>> begin DATA EXCERPTS

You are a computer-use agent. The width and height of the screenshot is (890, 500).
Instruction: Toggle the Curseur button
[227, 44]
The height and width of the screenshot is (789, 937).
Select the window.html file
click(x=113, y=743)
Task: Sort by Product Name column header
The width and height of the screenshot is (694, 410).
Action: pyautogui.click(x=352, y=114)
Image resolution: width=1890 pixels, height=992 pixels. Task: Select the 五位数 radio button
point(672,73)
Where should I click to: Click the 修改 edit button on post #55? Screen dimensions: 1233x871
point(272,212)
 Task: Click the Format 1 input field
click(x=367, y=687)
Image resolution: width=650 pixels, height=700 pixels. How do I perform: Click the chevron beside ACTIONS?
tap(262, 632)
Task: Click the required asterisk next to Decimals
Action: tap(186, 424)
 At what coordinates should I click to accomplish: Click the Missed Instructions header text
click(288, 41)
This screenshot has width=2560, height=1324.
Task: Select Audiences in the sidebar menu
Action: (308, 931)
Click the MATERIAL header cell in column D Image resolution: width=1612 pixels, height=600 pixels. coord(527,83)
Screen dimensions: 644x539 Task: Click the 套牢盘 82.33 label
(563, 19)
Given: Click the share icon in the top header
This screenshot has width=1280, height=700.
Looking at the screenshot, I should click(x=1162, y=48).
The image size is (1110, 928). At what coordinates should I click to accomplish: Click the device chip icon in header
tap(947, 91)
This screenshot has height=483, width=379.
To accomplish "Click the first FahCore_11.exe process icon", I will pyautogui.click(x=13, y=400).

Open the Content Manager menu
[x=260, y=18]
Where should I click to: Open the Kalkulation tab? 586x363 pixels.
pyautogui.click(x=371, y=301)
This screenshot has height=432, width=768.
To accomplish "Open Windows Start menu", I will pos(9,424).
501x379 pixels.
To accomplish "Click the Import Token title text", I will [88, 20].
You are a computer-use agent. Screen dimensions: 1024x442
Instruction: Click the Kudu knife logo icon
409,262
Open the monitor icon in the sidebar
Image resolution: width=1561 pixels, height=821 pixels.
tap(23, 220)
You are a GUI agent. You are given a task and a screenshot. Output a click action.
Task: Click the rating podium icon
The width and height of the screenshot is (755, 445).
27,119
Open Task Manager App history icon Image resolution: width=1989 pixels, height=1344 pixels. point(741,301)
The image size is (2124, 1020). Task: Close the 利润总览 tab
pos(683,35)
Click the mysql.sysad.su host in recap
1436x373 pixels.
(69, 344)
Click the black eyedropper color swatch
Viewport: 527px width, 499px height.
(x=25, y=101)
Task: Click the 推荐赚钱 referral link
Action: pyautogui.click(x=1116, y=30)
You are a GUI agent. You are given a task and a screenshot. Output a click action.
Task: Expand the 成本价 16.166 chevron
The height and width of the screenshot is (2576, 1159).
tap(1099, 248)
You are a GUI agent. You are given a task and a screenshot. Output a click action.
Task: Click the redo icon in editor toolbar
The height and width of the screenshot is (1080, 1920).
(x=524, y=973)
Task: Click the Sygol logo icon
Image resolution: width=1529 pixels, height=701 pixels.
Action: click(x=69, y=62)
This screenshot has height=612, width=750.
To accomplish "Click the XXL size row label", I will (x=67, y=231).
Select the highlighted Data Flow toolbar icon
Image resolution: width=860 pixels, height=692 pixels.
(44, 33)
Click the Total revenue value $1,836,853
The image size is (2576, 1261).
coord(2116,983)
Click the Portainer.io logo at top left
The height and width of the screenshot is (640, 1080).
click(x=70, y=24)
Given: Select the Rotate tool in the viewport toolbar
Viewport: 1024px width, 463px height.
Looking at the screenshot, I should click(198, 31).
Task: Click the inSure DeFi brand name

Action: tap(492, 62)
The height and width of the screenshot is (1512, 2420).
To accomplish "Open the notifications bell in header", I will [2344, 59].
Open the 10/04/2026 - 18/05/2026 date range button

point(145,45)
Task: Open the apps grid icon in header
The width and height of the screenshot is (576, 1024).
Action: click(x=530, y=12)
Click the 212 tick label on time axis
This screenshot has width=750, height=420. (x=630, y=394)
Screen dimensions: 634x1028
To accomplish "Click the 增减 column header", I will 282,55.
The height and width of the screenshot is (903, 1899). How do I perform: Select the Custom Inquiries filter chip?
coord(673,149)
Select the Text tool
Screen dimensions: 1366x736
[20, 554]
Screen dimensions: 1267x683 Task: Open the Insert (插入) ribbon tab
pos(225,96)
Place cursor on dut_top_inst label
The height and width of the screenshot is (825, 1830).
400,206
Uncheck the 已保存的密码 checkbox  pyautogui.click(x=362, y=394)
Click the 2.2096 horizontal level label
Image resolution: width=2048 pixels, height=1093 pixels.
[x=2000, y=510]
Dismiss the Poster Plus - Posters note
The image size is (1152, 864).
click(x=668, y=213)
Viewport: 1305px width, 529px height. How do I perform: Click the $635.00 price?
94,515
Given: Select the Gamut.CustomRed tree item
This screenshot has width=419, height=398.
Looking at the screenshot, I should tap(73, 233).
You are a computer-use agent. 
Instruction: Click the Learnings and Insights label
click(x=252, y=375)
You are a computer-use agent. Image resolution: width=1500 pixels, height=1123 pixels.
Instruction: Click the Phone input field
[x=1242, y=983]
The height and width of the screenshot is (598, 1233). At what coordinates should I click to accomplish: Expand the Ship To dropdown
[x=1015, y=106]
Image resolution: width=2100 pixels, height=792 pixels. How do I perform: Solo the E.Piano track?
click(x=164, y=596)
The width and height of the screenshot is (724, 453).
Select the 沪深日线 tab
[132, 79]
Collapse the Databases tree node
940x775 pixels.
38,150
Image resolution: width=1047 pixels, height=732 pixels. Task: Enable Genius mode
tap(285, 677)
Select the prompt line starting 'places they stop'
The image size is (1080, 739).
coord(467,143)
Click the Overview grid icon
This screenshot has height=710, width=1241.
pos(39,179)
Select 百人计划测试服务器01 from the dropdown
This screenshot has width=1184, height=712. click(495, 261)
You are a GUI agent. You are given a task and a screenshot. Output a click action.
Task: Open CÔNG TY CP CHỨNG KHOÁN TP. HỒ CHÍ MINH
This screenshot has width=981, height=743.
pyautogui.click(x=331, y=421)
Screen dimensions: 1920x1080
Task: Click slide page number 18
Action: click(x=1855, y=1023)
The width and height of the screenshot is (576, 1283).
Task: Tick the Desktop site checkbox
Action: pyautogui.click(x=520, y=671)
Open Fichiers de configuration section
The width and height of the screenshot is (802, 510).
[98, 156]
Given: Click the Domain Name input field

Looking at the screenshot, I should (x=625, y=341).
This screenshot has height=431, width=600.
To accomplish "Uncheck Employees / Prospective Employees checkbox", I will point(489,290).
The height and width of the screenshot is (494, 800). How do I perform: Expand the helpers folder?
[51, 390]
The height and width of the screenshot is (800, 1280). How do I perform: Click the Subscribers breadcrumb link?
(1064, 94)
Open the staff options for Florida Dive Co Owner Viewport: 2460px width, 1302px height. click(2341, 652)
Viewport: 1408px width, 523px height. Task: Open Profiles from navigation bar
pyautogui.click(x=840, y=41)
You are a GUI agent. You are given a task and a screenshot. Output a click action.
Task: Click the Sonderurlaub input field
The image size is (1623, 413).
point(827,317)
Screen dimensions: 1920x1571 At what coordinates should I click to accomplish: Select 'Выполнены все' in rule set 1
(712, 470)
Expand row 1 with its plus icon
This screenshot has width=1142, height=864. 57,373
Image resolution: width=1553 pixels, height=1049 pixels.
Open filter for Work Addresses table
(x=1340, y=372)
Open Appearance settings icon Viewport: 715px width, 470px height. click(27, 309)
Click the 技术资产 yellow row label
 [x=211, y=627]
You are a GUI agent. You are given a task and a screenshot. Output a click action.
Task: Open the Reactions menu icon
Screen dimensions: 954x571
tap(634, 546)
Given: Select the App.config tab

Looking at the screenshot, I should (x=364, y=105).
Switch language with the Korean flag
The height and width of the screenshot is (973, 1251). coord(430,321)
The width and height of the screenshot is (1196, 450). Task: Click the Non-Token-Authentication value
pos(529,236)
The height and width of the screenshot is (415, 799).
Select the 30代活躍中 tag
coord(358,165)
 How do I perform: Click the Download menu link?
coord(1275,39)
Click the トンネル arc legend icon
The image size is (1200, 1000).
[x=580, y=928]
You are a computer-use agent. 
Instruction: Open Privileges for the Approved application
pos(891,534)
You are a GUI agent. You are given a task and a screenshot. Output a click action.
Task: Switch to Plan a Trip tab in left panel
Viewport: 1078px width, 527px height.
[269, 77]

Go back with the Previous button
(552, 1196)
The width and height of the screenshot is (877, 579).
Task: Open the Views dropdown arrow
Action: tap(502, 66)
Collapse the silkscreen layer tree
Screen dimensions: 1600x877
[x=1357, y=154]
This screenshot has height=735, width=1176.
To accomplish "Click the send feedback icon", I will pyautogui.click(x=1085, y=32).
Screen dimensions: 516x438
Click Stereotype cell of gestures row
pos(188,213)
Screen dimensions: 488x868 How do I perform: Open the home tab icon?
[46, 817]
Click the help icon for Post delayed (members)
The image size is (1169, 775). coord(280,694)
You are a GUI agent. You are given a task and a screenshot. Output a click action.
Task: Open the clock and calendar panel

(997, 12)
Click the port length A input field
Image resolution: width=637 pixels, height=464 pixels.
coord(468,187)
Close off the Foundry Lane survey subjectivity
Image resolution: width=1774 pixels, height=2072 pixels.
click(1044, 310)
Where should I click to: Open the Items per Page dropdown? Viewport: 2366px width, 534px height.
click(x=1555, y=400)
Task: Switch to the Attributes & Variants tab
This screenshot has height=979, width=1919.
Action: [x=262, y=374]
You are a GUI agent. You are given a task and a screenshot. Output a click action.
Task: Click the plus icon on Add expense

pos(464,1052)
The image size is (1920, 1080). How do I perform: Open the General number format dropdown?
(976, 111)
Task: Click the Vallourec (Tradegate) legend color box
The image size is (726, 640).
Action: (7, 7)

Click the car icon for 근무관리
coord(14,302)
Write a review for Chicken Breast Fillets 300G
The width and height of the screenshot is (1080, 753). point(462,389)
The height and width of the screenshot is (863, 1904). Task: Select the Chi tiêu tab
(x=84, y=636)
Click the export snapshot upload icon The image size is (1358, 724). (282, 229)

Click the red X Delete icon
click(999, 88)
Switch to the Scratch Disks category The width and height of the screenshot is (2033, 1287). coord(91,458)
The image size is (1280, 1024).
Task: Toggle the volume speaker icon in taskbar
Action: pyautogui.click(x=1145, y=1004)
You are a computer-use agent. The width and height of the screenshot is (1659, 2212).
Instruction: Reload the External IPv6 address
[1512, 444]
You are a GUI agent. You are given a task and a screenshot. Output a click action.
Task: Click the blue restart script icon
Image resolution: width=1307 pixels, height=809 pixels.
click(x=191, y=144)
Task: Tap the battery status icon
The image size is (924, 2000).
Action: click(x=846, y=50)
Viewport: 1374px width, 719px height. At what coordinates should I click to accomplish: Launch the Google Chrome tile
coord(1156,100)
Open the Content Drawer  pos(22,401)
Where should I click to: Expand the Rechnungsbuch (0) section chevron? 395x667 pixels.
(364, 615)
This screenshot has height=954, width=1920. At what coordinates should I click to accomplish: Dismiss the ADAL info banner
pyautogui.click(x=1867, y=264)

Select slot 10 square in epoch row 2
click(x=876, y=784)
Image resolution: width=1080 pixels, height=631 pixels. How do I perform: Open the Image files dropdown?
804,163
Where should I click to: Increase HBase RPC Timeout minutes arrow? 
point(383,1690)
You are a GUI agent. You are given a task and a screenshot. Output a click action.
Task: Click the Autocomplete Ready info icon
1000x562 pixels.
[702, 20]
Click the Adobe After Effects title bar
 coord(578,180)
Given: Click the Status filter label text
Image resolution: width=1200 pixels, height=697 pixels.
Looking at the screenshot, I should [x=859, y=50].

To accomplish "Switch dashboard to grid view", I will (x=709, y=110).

>> end DATA EXCERPTS

Turn the items, starting at the first line and ending at the line that contains "tap(23, 220)", into a Markdown table with columns named Row and Line, numbering each row and leaving out blank lines.

→ **OUTPUT BELOW**:
| Row | Line |
|---|---|
| 1 | You are a computer-use agent. The width and height of the screenshot is (890, 500). |
| 2 | Instruction: Toggle the Curseur button |
| 3 | [227, 44] |
| 4 | The height and width of the screenshot is (789, 937). |
| 5 | Select the window.html file |
| 6 | click(x=113, y=743) |
| 7 | Task: Sort by Product Name column header |
| 8 | The width and height of the screenshot is (694, 410). |
| 9 | Action: pyautogui.click(x=352, y=114) |
| 10 | Image resolution: width=1890 pixels, height=992 pixels. Task: Select the 五位数 radio button |
| 11 | point(672,73) |
| 12 | Where should I click to: Click the 修改 edit button on post #55? Screen dimensions: 1233x871 |
| 13 | point(272,212) |
| 14 |  Task: Click the Format 1 input field |
| 15 | click(x=367, y=687) |
| 16 | Image resolution: width=650 pixels, height=700 pixels. How do I perform: Click the chevron beside ACTIONS? |
| 17 | tap(262, 632) |
| 18 | Task: Click the required asterisk next to Decimals |
| 19 | Action: tap(186, 424) |
| 20 |  At what coordinates should I click to accomplish: Click the Missed Instructions header text |
| 21 | click(288, 41) |
| 22 | This screenshot has width=2560, height=1324. |
| 23 | Task: Select Audiences in the sidebar menu |
| 24 | Action: (308, 931) |
| 25 | Click the MATERIAL header cell in column D Image resolution: width=1612 pixels, height=600 pixels. coord(527,83) |
| 26 | Screen dimensions: 644x539 Task: Click the 套牢盘 82.33 label |
| 27 | (563, 19) |
| 28 | Given: Click the share icon in the top header |
| 29 | This screenshot has width=1280, height=700. |
| 30 | Looking at the screenshot, I should click(x=1162, y=48). |
| 31 | The image size is (1110, 928). At what coordinates should I click to accomplish: Click the device chip icon in header |
| 32 | tap(947, 91) |
| 33 | This screenshot has height=483, width=379. |
| 34 | To accomplish "Click the first FahCore_11.exe process icon", I will pyautogui.click(x=13, y=400). |
| 35 | Open the Content Manager menu |
| 36 | [x=260, y=18] |
| 37 | Where should I click to: Open the Kalkulation tab? 586x363 pixels. |
| 38 | pyautogui.click(x=371, y=301) |
| 39 | This screenshot has height=432, width=768. |
| 40 | To accomplish "Open Windows Start menu", I will pos(9,424). |
| 41 | 501x379 pixels. |
| 42 | To accomplish "Click the Import Token title text", I will [88, 20]. |
| 43 | You are a computer-use agent. Screen dimensions: 1024x442 |
| 44 | Instruction: Click the Kudu knife logo icon |
| 45 | 409,262 |
| 46 | Open the monitor icon in the sidebar |
| 47 | Image resolution: width=1561 pixels, height=821 pixels. |
| 48 | tap(23, 220) |